The medieval Church was mindful of an important truth that far too many modern Evangelicals have long forgotten, namely, that church architecture is theology in stone. The massive cathedrals that dominated the urban landscape across Western Europe and that literally took centuries to build were, in part, monuments to the unspeakable greatness and glory of God. Once built, these architectural marvels also shaped worship for generations. Placing the altar as the architectural centrepiece at the front of the cathedral interior captured the medieval conviction of the centrality of the mass in worship. When the Protestant Reformation began in the early sixteenth century, one of the key issues on the docket was the nature of true biblical worship. Despite their differing socio-cultural contexts, the Reformers across Europe were convinced that the heart of biblical worship was not the celebration of the Lord’s Table but the preaching of the Word of God. As the English preacher Hugh Latimer (c.1485–1555), put it:

[P]reaching is necessary; for take away preaching, and take away salvation. I told you of Scala coeli [the ladder of heaven], and I made it a preaching matter, not a massing matter. Christ is the preacher of all preachers, the pattern and the exemplar that all preachers ought to follow. For it was he by whom the Father of heaven said, Hic est Filius meus dilectus, ipsum audite, “This is my well-beloved Son, hear him.”[1]
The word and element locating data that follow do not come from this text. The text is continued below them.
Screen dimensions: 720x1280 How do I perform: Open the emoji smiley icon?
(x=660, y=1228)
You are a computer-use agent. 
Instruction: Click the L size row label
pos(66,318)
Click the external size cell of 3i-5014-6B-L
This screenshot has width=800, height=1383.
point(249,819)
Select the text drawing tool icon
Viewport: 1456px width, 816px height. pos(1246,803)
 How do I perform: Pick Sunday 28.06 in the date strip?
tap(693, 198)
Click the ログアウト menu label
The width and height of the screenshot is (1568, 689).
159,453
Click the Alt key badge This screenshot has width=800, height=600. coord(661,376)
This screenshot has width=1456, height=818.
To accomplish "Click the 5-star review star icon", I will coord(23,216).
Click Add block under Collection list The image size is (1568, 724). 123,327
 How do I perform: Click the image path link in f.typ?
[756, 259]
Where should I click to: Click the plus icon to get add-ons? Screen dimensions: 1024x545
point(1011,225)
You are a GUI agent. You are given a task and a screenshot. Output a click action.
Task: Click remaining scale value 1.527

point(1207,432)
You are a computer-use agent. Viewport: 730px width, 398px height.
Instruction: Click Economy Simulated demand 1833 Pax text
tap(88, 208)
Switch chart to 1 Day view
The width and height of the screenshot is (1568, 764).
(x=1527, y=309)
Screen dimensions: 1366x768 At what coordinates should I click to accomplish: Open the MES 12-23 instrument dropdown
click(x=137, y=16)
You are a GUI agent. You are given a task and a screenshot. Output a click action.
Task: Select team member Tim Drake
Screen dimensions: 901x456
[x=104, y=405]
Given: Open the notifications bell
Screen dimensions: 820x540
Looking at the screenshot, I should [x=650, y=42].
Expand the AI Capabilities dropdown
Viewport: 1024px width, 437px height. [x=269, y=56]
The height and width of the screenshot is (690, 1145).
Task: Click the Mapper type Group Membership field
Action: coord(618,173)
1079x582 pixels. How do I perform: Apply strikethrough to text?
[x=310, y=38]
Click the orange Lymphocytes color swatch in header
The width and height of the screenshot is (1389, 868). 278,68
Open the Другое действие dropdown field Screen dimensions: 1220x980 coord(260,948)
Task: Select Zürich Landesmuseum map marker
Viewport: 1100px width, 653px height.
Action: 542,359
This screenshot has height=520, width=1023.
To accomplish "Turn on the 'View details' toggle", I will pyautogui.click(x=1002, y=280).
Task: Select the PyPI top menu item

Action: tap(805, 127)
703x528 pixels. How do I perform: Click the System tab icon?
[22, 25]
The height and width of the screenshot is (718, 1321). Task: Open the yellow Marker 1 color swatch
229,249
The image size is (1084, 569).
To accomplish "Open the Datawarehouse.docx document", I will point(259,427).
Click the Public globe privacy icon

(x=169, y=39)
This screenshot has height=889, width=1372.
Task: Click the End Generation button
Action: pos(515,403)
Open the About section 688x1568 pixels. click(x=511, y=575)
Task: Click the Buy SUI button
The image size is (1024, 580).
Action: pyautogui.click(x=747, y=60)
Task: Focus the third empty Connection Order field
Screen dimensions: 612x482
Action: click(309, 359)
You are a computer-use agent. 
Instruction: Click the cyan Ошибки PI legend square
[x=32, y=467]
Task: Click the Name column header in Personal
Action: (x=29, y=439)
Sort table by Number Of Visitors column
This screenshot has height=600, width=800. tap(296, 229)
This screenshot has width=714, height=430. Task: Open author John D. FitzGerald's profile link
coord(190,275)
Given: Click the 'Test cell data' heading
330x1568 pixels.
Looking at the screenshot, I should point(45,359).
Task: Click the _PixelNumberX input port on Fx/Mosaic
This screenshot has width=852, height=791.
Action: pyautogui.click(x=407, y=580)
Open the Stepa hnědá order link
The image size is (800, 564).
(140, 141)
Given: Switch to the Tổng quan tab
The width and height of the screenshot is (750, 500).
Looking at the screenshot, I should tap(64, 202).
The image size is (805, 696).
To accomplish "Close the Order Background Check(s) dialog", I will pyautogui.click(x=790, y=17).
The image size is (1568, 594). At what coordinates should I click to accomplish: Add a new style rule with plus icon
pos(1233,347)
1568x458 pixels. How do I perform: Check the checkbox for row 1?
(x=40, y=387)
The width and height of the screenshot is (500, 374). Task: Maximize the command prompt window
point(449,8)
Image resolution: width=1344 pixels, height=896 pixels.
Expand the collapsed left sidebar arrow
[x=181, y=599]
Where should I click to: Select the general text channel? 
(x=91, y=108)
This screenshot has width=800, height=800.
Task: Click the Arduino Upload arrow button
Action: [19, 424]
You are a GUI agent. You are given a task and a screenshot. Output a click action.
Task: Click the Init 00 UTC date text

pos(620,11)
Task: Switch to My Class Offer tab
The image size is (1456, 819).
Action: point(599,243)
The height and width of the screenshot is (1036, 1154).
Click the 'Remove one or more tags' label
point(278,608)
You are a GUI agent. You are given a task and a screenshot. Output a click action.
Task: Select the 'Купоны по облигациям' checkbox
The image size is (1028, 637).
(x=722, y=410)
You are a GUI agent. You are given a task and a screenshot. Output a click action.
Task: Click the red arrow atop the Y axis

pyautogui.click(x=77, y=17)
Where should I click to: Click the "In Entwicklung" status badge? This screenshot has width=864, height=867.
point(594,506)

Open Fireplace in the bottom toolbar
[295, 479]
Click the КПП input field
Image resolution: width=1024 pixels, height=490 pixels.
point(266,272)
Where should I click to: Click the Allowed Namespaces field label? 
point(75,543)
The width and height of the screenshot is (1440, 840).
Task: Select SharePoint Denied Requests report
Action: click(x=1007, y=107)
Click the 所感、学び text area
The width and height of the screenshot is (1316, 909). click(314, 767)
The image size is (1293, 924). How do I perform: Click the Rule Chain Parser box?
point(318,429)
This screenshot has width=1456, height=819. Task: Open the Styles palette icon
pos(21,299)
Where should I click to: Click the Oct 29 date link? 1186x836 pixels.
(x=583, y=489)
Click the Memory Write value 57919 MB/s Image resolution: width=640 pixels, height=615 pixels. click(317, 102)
The medieval Church had majored on the drama of the mass as well as symbols and images in the great cathedrals and parish churches as the central means of teaching. The Reformation, coming as it did hard on the heels of the invention of the printing press in the fifteenth century, turned back to the biblical emphasis on “words,” both spoken and written, as the primary vehicle for cultivating faith and expressing worship. As John Calvin (1509‒1564) aptly put it, “the Word is the instrument by which the Lord dispenses the illumination of his Spirit to believers.”[2] In the minds of the Reformers, there could be neither true Reformation nor genuine worship apart from the preaching of the Scriptures.[3] Indeed, for the Reformers, the preaching of the Scriptures was a key mark of a true church. As Martin Luther (1483‒1546) put it in 1523: “the certain mark of the Christian congregation is the preaching of the gospel in its purity.”[4] Sixteen years later he made the same point when he maintained: “Whenever you hear or see this Word preached, believed, confessed, and acted on, there do not doubt that there must be a true holy catholic church, a Christian, holy people.”[5]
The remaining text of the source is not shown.